N is for Noomo by Nett

Noomo, the cover boy
I’m a kiddie lit junkie. I say it proudly. My library contains many of Lang’s Rainbow Fairy Tales books, AB THE CAVE BOY, as many of Terhune’s collie books as I can find, SOUTH SEA ADVENTURES, as many Freddie the Pig books as I can lay hands on, FIVE BOYS IN A CAVE, and Roger Nett’s THORNTREE MEADOWS.
THORNTREE MEADOWS was first published in 1957. I don’t know when I first read it, or when I lost it, but it was only a few years ago that my mother, through the power of the internet, surprised me by buying me a copy. I was afraid to re-read it, afraid it wouldn’t be as good as I remembered. I’m happy to report that it was.
Now, Kirkus gave it a bad review, which only means that the Kirkus reviewer is not seriously twisted. That could be a good thing, or a bad thing, depending on one’s attitude toward serious twistiosity.
Noomo, the lead character in THORNTREE MEADOWS, is a hippopotamus who shares a bucolic area in what appears to be England? America? some temperate zone, at any rate, with an aardvark, a pig named Hamlet, and a living stuffed dog named Orlon. There is no explanation given of why these animals are in this place, or how a dog that is a toy dog with a tag sewn into his ear (that’s how they know his name is Orlon) is alive.
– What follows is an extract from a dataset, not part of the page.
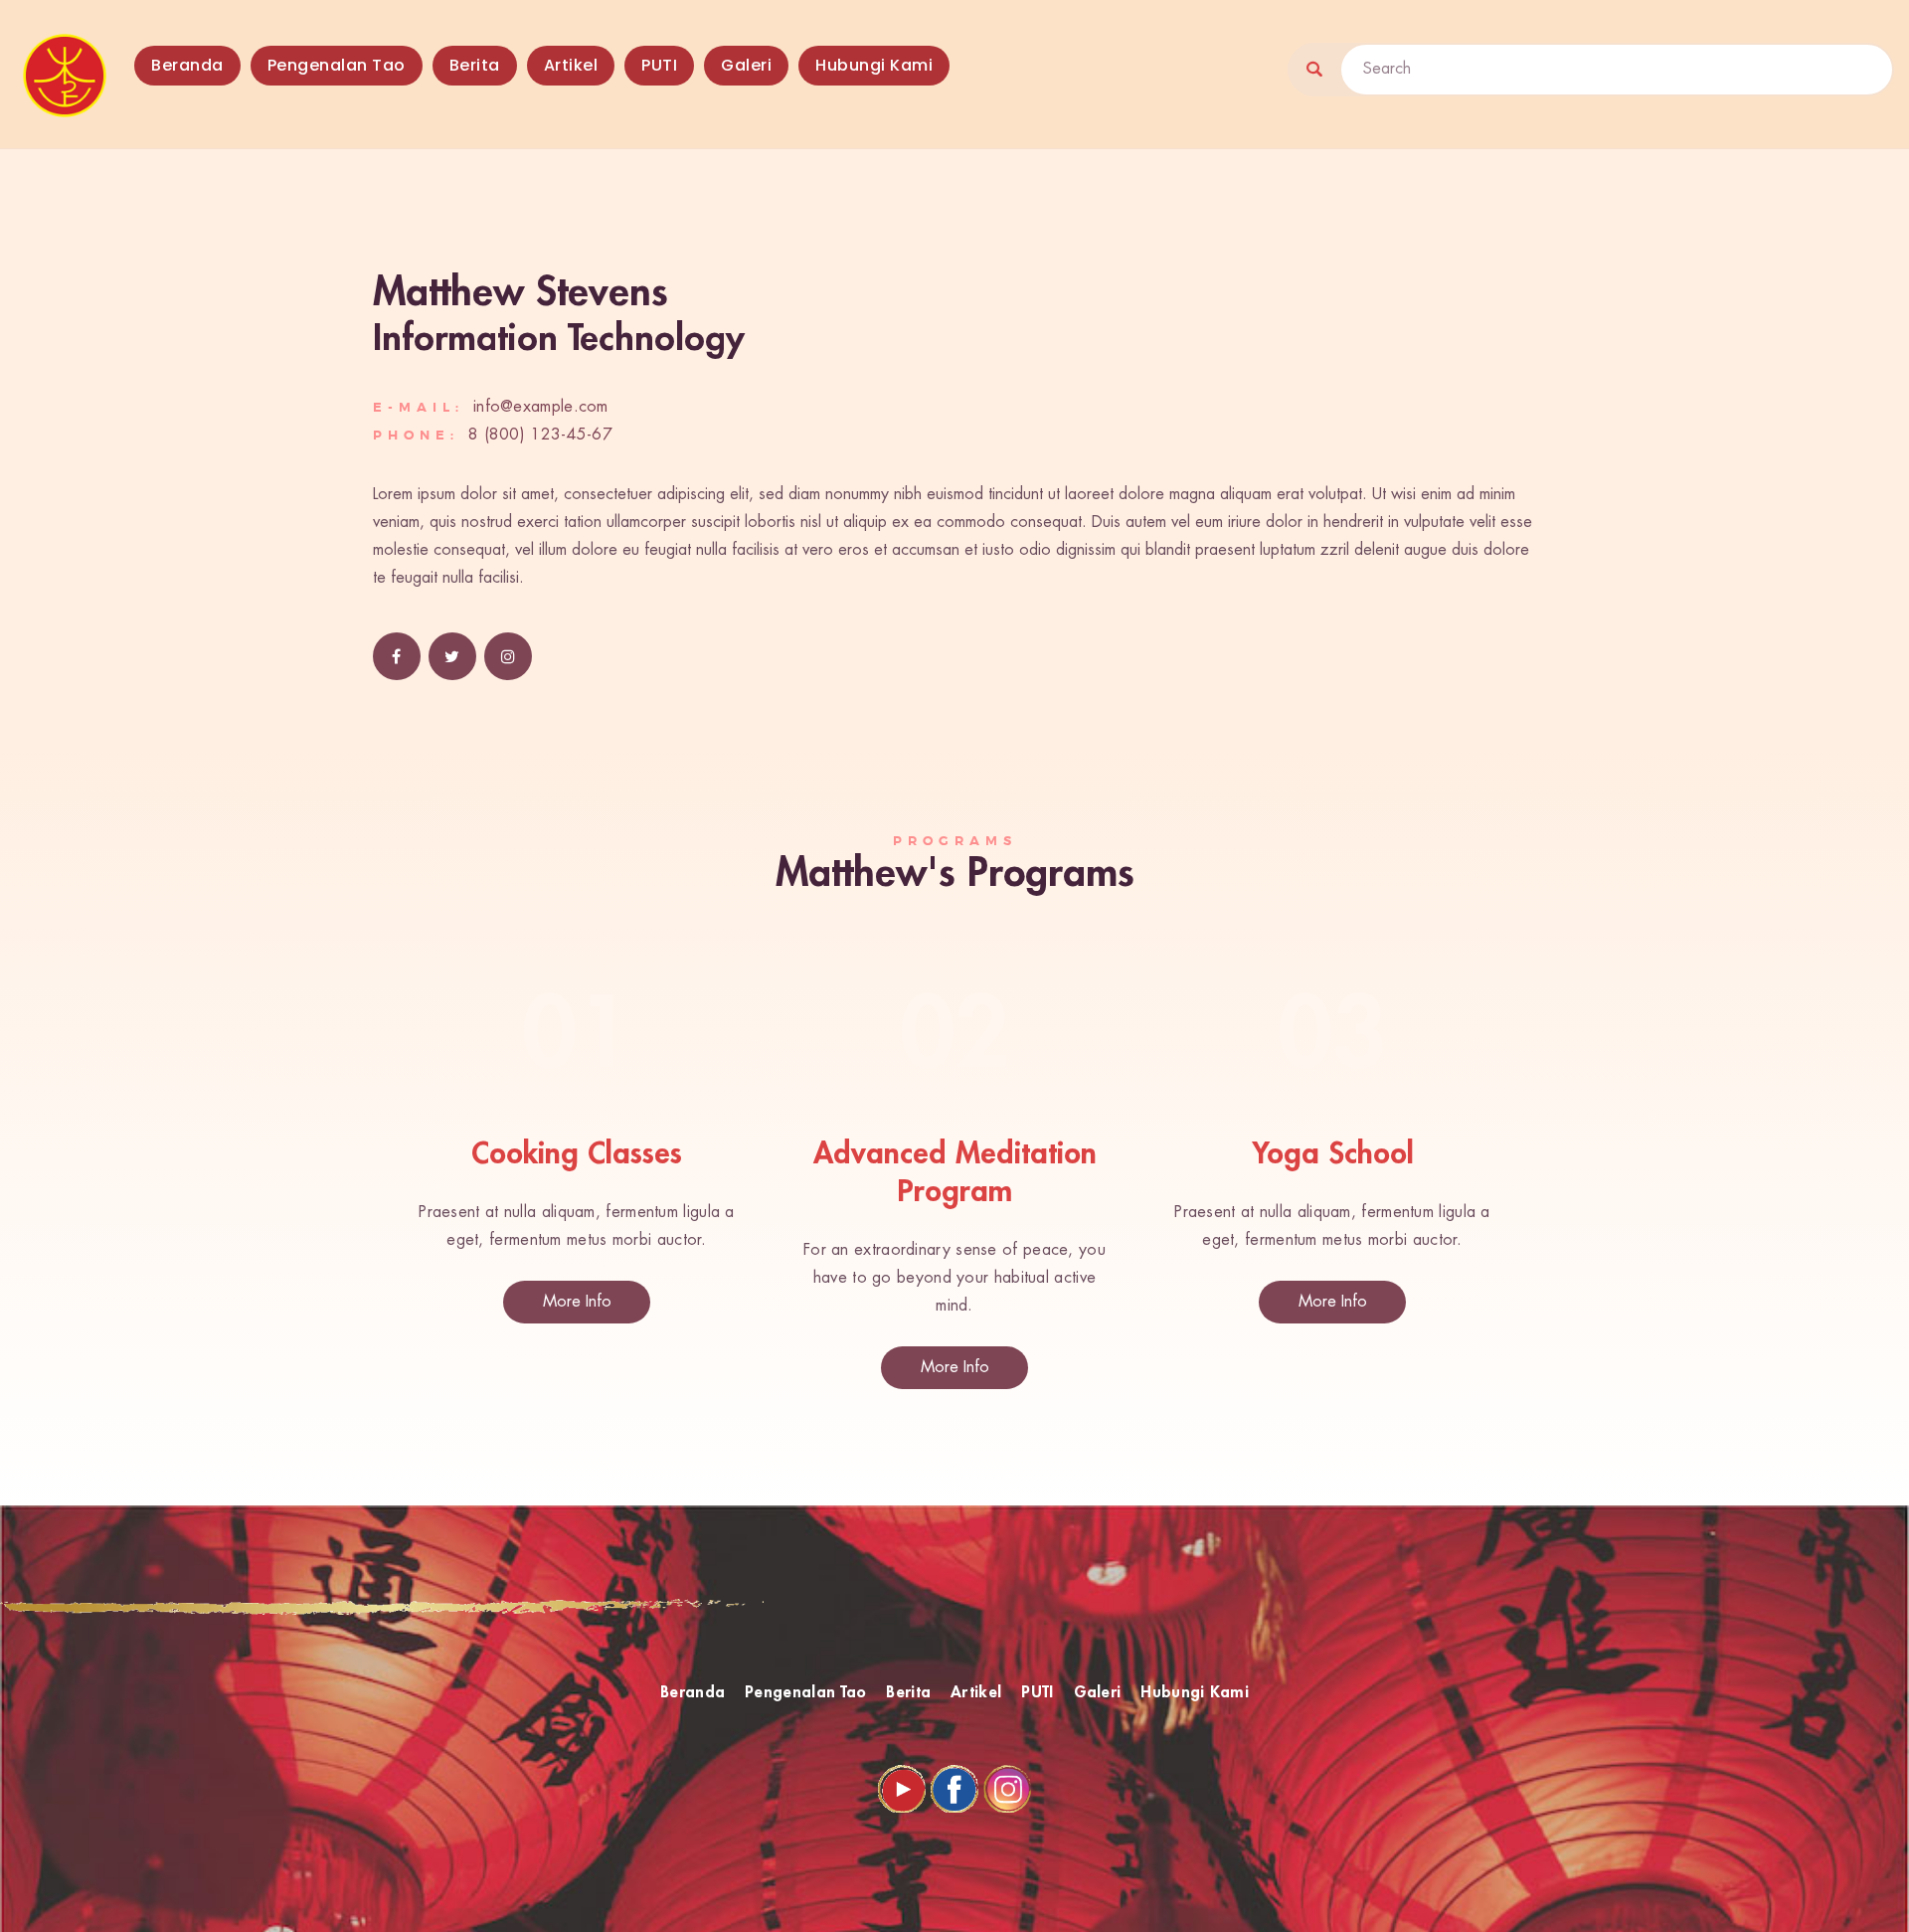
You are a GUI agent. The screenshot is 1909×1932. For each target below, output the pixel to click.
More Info (577, 1302)
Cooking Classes (576, 1155)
The story doesn’t break stride when the aardvark’s den is flooded and they use Orlon to mop it out. He doesn’t mind.
Then there’s the time the ants kidnap the aardvark and hold him for ransom until he promises not to eat them anymore.
Noomo is a rather philosophical hippopotamus, though not quite the “uncarved block” that is Pooh.
THORNTREE MEADOWS makes me happy. And that’s a good thing.
A WRITING PROMPT FOR YOU: What was your character’s favorite story when he or she was little?